Towards Giving Up 'Activist Paradise': Strictening Shareholder Proposals and Revising Corporate Law
Japan is moving to tighten regulations on shareholder proposals to encourage constructive dialogue between companies and shareholders amidst a rise in activist shareholder influence.
The Legislative Council of Japan has released a draft proposal to modify the Company Law, introducing stricter conditions for shareholder proposals at corporate general meetings. This move aims to address the increasing presence of activist shareholders and foster better communication between companies and their shareholders. The Ministry of Justice intends to finalize the legal amendment by 2026, after undergoing a public comment period. Currently, the law allows shareholders holding either 1% of voting rights or 300 voting rights for more than six months to submit proposals, but there are discussions to eliminate the 300 voting rights condition or to raise it significantly.
The rationale for tightening shareholder proposal rights stems from a significant rise in shareholder activism, as evidenced by a report from Sumitomo Mitsui Trust Bank, which noted a record high of 399 proposals from 114 companies during last year's annual shareholder meetings. Companies have been increasingly responding to these pressures with substantial buyback initiatives, leading to criticisms of a prevailing 'shareholder preference' that overlooks employees, customers, and business partners. Critics argue that the current system is highly skewed towards shareholder interests, prompting the Ministry of Justice to reconsider the outdated thresholds set nearly 50 years ago for the sake of more equitable access.

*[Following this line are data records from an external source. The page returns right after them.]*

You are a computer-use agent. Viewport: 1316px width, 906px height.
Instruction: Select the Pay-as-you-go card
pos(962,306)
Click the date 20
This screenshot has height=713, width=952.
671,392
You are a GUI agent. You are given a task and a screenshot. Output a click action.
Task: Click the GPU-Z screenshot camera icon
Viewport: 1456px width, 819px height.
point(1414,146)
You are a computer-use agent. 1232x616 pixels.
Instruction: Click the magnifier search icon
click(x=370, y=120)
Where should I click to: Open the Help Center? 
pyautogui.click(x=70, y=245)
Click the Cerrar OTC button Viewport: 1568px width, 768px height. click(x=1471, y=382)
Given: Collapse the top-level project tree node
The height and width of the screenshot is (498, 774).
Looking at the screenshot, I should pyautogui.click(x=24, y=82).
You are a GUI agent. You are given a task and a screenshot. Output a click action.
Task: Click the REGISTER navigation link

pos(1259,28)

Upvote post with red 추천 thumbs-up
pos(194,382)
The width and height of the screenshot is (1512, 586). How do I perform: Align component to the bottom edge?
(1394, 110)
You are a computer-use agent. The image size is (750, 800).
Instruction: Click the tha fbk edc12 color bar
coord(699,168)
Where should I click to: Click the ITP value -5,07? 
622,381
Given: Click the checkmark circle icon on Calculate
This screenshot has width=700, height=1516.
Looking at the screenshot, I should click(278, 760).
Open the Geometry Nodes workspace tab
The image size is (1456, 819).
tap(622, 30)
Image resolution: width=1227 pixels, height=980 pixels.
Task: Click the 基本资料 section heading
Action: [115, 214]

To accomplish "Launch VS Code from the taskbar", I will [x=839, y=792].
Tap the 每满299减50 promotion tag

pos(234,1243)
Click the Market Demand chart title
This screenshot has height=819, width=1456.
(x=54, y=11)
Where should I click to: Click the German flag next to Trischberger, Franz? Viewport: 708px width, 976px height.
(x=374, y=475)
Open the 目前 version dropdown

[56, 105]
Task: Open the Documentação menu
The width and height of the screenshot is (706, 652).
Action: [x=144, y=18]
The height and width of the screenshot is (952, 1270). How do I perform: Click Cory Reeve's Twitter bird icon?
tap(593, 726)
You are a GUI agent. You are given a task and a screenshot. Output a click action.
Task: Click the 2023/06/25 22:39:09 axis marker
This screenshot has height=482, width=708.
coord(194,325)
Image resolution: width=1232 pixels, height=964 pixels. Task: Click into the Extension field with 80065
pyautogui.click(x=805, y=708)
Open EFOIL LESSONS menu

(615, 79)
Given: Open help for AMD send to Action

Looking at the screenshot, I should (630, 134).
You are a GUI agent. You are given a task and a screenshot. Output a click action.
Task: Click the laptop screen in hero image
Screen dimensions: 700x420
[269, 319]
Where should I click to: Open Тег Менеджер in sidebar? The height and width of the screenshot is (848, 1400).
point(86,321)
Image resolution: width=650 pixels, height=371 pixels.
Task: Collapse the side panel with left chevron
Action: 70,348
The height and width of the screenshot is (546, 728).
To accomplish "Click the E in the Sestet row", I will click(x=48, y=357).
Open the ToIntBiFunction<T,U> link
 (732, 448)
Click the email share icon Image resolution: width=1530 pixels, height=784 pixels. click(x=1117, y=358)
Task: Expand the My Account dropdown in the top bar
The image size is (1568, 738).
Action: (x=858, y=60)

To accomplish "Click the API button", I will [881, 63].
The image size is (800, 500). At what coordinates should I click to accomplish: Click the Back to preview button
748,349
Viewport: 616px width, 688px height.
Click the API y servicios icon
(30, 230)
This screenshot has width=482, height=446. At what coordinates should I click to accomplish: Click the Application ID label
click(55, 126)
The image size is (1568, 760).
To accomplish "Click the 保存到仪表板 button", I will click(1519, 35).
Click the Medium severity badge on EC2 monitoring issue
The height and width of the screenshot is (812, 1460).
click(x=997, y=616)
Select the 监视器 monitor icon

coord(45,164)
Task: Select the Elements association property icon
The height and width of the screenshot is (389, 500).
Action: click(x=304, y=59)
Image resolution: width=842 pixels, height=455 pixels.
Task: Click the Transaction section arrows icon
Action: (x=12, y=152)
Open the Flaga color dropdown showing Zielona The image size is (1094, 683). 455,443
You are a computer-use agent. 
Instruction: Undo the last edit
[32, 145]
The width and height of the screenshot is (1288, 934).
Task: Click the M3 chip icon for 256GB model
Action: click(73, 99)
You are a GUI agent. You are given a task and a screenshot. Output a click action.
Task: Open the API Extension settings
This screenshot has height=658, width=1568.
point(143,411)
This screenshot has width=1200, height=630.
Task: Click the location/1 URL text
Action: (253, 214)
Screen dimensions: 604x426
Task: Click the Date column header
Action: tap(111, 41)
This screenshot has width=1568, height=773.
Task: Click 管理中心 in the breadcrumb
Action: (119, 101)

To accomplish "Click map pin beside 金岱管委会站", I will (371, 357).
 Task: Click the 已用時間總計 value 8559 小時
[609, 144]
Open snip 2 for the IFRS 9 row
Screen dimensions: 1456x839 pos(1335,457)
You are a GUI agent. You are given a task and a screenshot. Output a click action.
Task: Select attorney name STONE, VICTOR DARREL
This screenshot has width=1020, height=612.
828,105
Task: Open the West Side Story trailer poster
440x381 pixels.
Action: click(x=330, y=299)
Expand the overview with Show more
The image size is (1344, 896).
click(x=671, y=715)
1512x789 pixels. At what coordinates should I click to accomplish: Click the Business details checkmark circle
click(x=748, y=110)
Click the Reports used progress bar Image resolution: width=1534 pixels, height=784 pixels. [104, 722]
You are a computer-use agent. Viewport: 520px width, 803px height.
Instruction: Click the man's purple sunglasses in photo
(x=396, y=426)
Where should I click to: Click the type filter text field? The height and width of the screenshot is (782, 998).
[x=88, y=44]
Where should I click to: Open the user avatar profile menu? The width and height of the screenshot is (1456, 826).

Additionally, the proposal aims to deter so-called 'wolf pack' tactics often employed by activist shareholders, which are strategies designed to unite smaller shareholders to push for significant corporate changes. By adjusting the shareholder proposal parameters, the government hopes to ensure that discussions at corporate meetings remain constructive rather than confrontational, thereby maintaining a balance between shareholder rights and the operational integrity of companies. This initiative indicates a notable shift in Japan's corporate governance landscape, emphasizing the importance of a more collaborative approach between investors and corporate management.